Then a reserve and assault group, which has been kept back out of that leading wave, picks targets found and isolated by it. The goal is to find gaps in the defenses already, and to widen promising fissures by destroying specific bits of the defense, to get deeper into it. The reserve maneuvers in the German "backfield", sheltered by the leading wave and the knowledge it has provided as to which locations are clear of the enemy, which routes already traversed drew no enemy fire, and the like. It sets up opposite its chosen targets. It brings with it heavier weapons - StuGs, FOs, 81mm mortars - and infantry weight in numbers. These supplement the fire of the elements of the scouting wave nearest the chosen target, and "escalate" the pressure on those chosen enemies. Meanwhile the rest of the battlefield is being ignored. The scouting wave is just waiting in the ground they took and preventing easy lateral movement by the enemy, to help the position chosen for the point of attack.
The overloaded point is thus destroyed. Now a new wave spreads from that point, into the deeper parts of the enemy defense. The scouts nearest follow in the wake of the now leading reserve, and form a new reserve behind the entry point. The new spreading wave finds the new enemy positions, and the process is repeated. The goal is to roll up the enemy defenses or break through them, always fighting only the new few that matter for the moves the attack is making next. But the attacker lets enemy weakness dictate where those points of attack should be. Always, hitting where they ain't, and trying to get into them before help can come from either side, or from the enemy rear and reserves.
Speed matters in this, because the enemy learns where the main point of attack is, as it gets going, and he will try to adapt. The attack wants to adapt too, faster, with better information. The scouting wave is also a counter-recon screen blinding the enemy as to one's own deployments. If a reserve is arriving at A, the point of main effort wants to already be over at B by the time they get to the front. Think of a running back making the defensive linebackers miss - it requires anticipation of enemy moves, faster reaction to new information. It helps if ranged weapons can also disrupt enemy movements - StuGs get missions like interdicting all movement across a certain road, pairs of HMGs put down fire lanes with a similar intent, an FO may plaster the only cover point that allows movement from the east side of the map to the west side. In other words, the role of fire is as much or more to restrict enemy movements as it is to hurt him directly.

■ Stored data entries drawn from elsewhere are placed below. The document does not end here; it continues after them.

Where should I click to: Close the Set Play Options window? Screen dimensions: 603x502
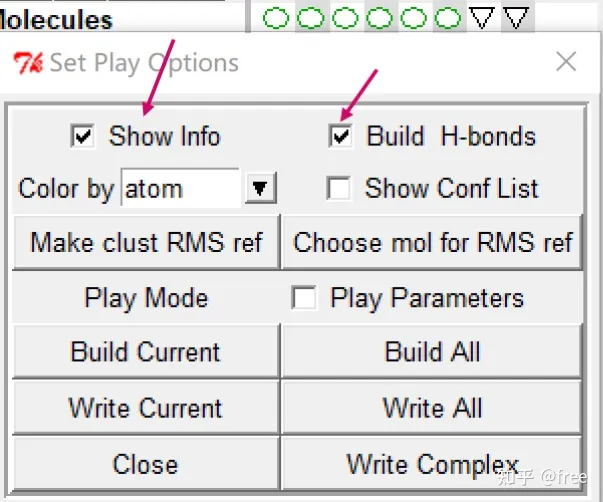click(x=566, y=63)
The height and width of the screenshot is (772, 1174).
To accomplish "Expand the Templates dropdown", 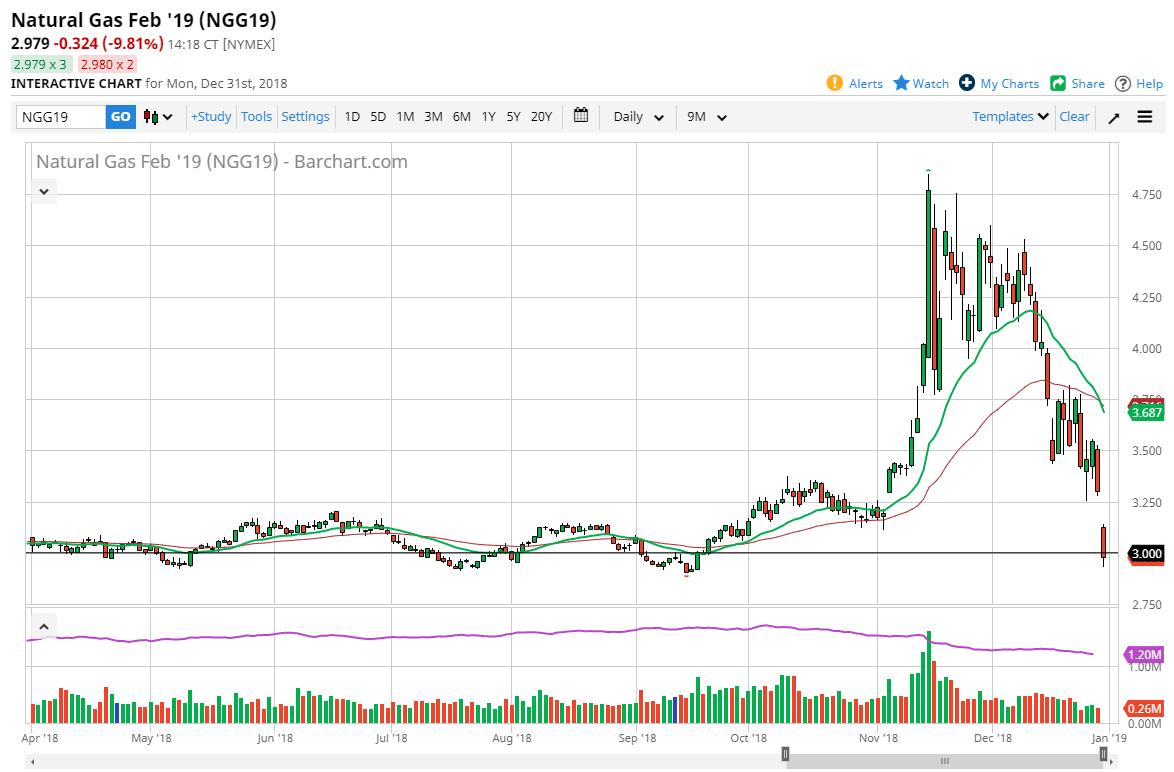I will pos(1011,117).
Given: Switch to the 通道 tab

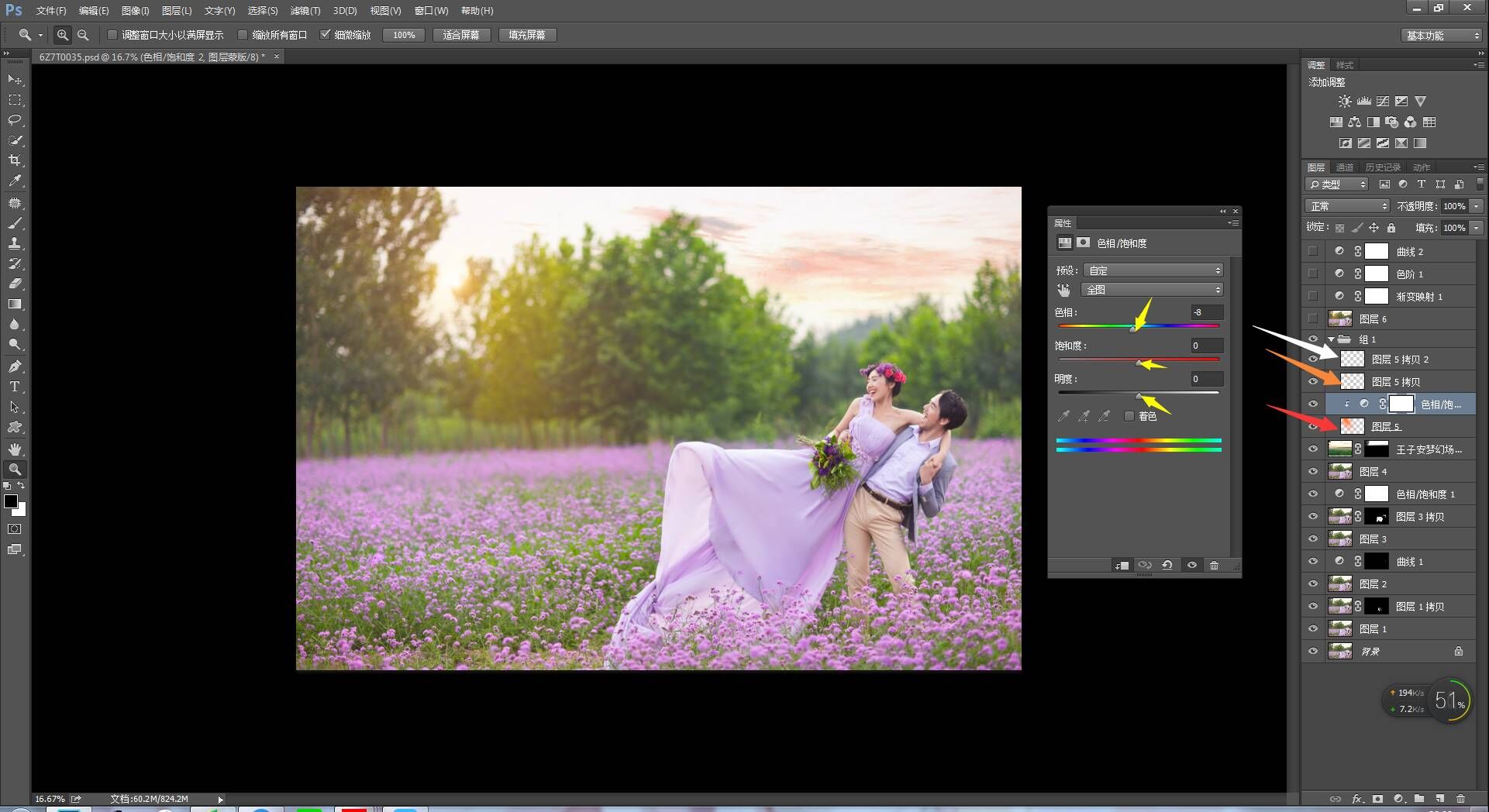Looking at the screenshot, I should [x=1345, y=167].
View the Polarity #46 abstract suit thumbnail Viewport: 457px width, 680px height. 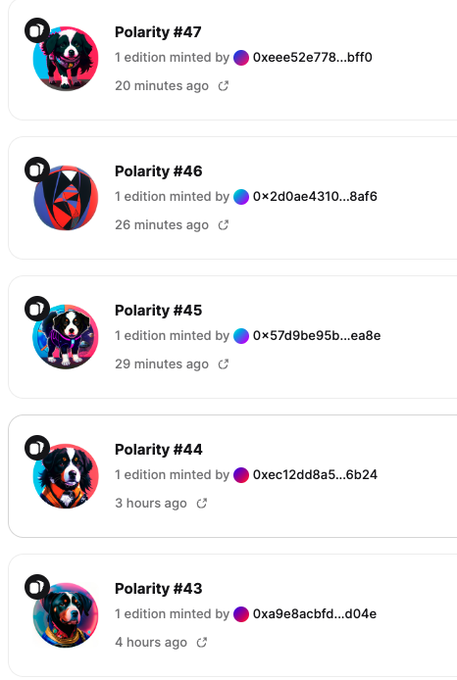coord(66,198)
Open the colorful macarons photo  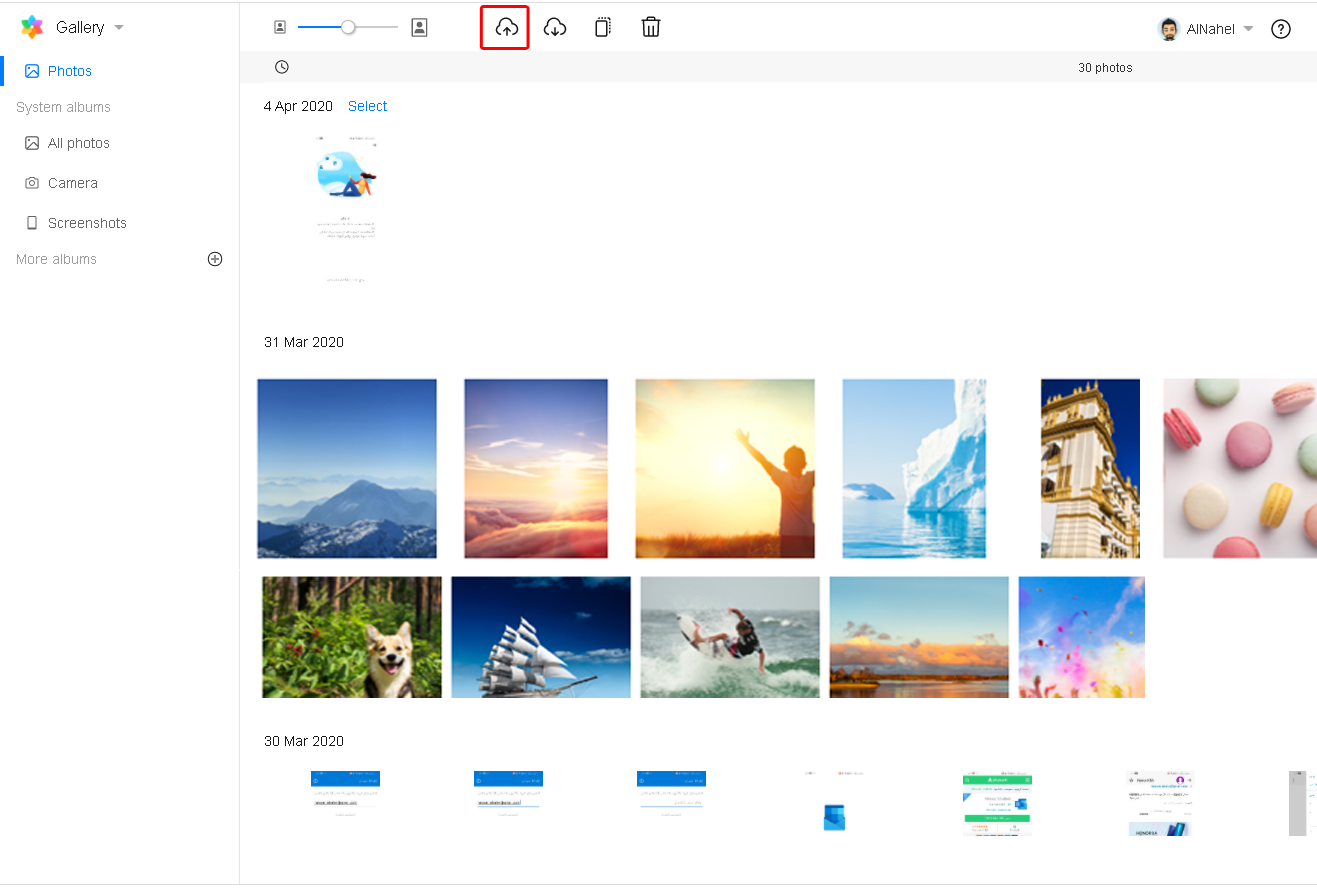point(1239,468)
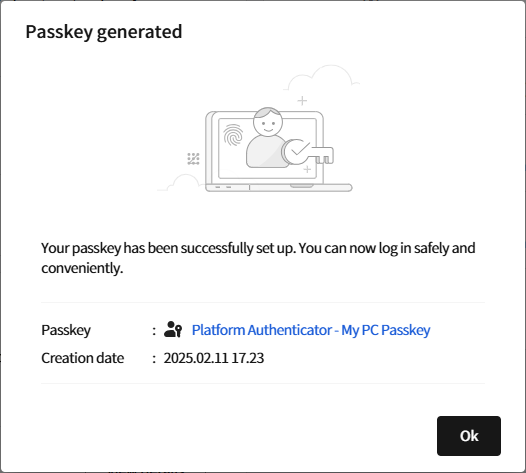Click the checkmark key in the illustration
526x473 pixels.
(x=308, y=152)
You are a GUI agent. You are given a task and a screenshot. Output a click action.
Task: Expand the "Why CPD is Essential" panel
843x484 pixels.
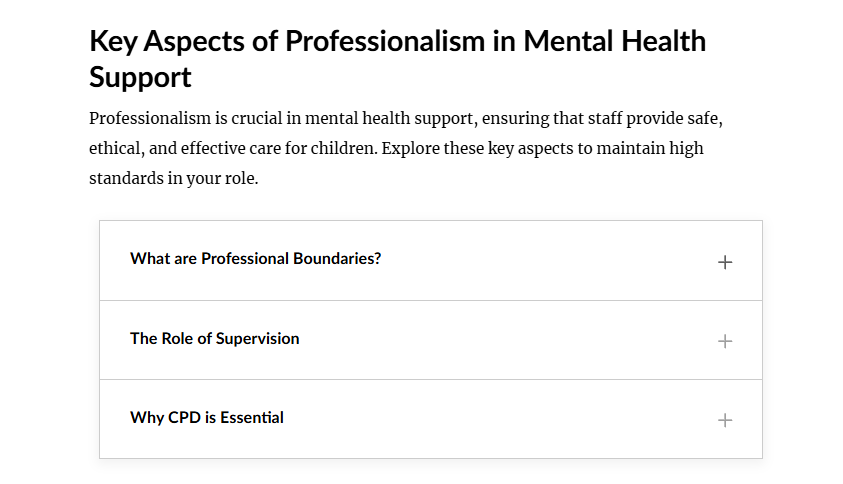tap(431, 419)
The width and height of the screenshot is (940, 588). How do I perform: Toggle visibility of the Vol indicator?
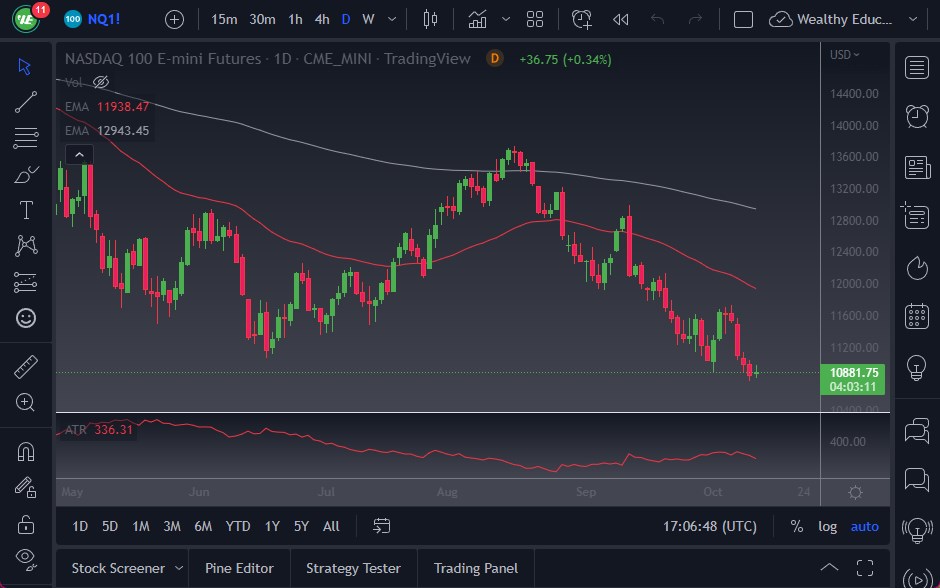[100, 82]
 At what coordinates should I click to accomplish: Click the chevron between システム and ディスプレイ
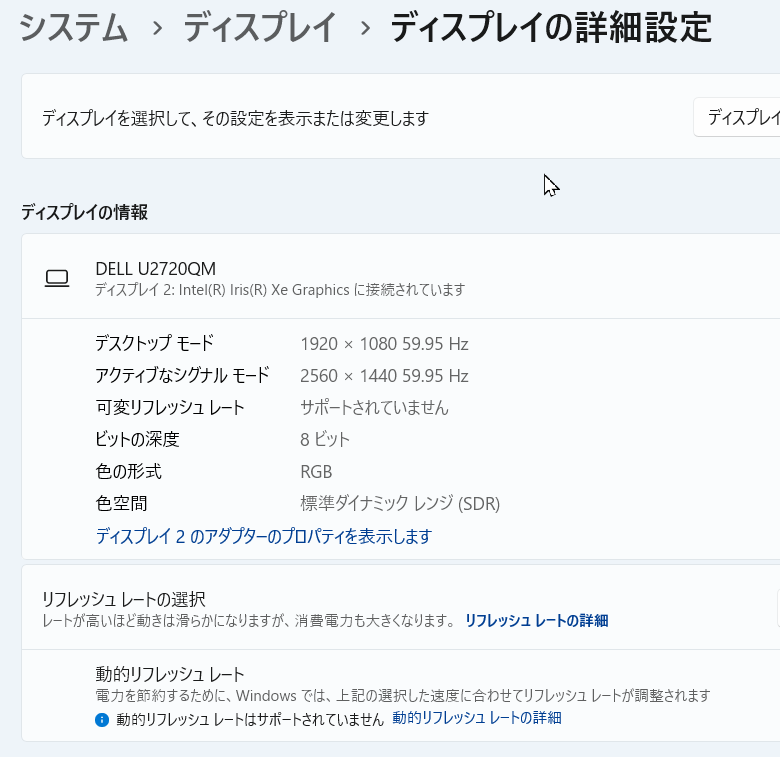click(x=156, y=29)
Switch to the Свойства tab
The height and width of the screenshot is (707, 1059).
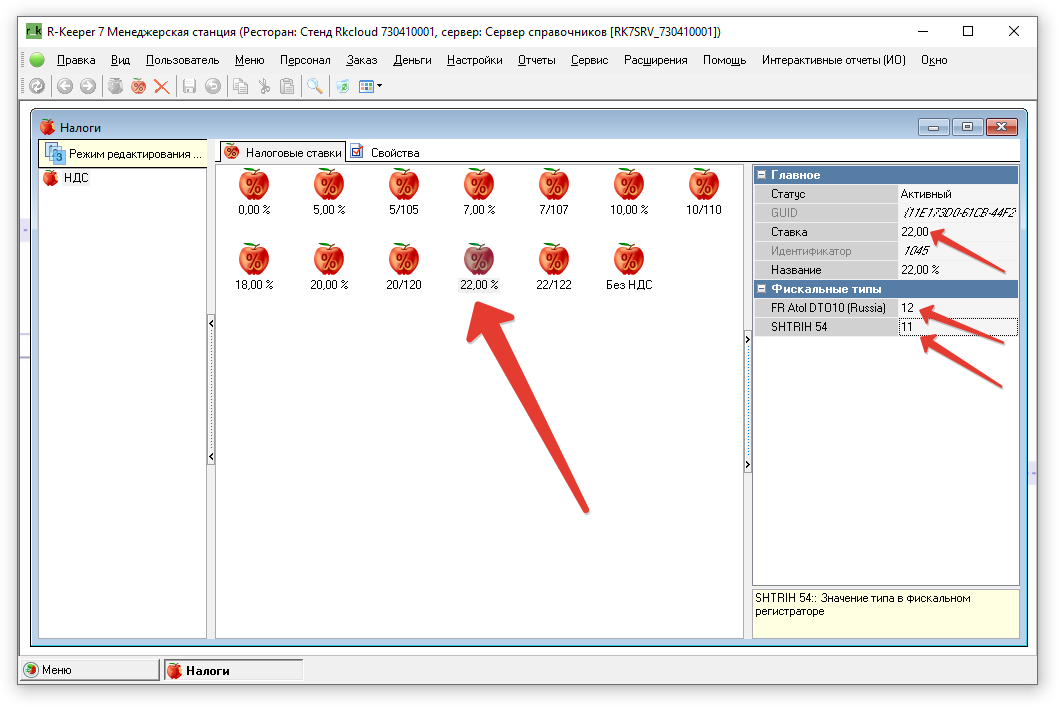pyautogui.click(x=386, y=153)
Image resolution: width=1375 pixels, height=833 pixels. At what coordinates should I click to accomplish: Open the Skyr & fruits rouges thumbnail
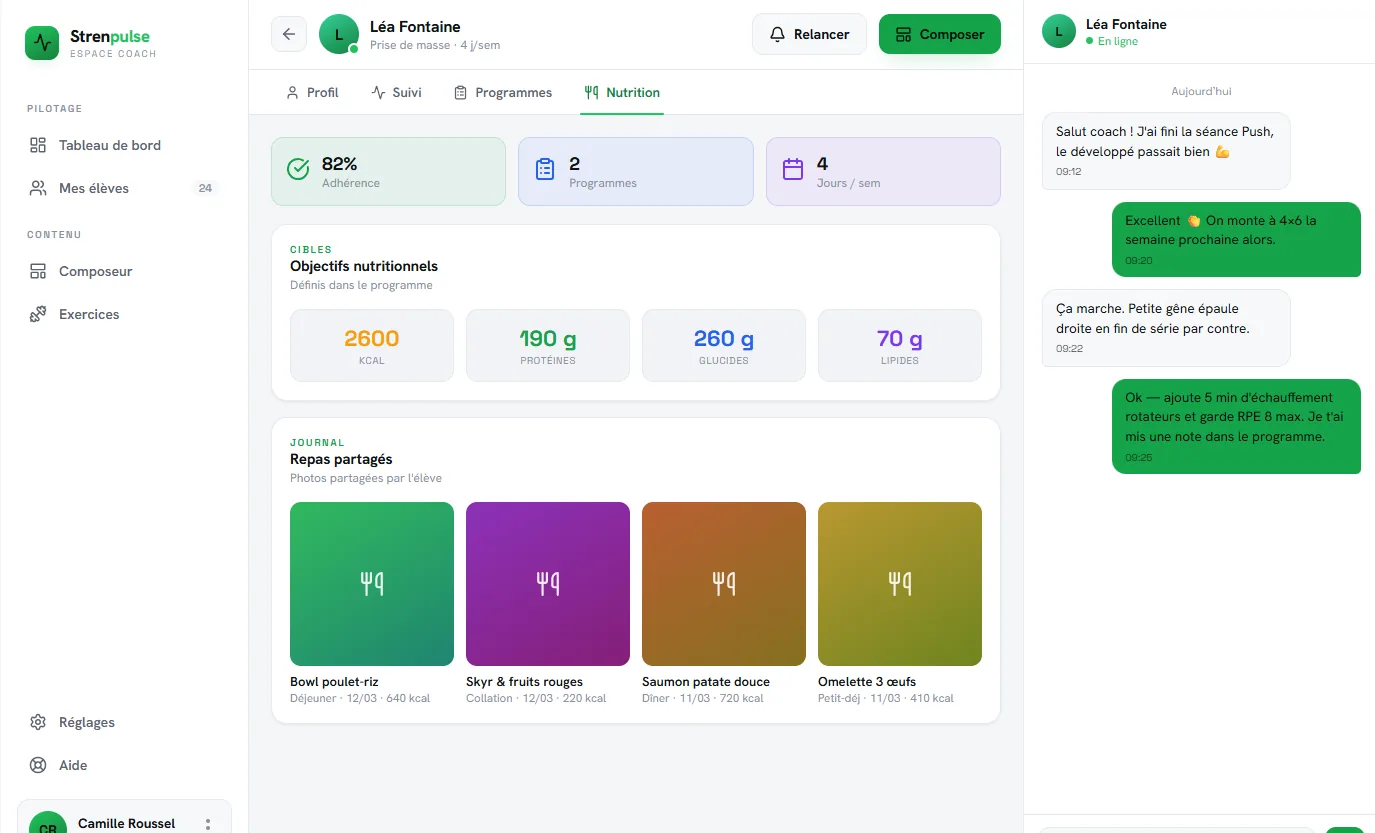pos(548,584)
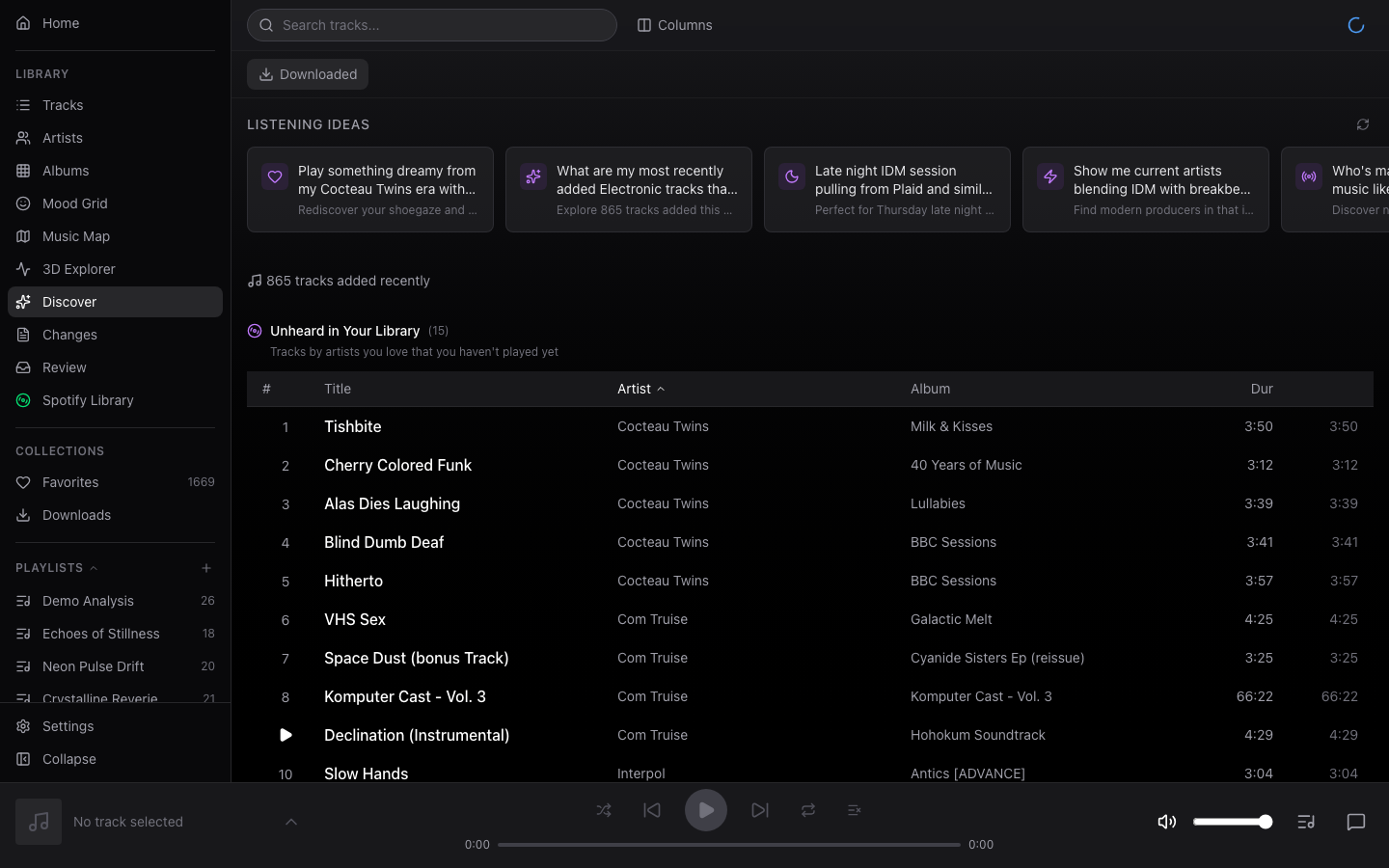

Every area of open ground on the enemy side of the field is analyzed for its usefulness on cutting up enemy moves, and locations that can see each are determined, heavy weapons teams maneuvered to such positions long before the attacker knows he will need them. Enemy moves are systematically taken off the board by firepower threats into such open ground areas.
Frequently the scouting wave may start with a bias or direction, too. E.g. as a wing attack on the left 2/3rds of the field, with the intent of turning the enemy's left flank. Such routes or plans are made with an eye to being the least expected and likely to be the least defended against, *not* on the principle of the most promising terrain or routes for the attacker. Otherwise put, since the first principle of the attack is surprise, "most promising" normally equals "least expected" - even if it means crossing dangerous ground - as long as that can be done quickly.
The infiltration method can be thought of as a more extreme version of this on a wider scale and with less of an emphasis on fixing the enemy, and more on using stealth to find his gaps. Night actions, fighting in fog, use of smoke sometimes, are used along with this approach. The idea is to sneak into the enemy position. As much as possible, as deep as possible into his whole defense scheme, before first trigger pull. And after first trigger pull, the triggers are used as a distraction - look, look, over here, there are some Germans over here - while the haymaker is winding up from the other hand. The same principle of removing enemy moves by a tactically defensive stance and fire lanes to cut up enemy positions, executed by advanced wedges, is used here too, just like the scouting wave did in the previous method, once it went to ground.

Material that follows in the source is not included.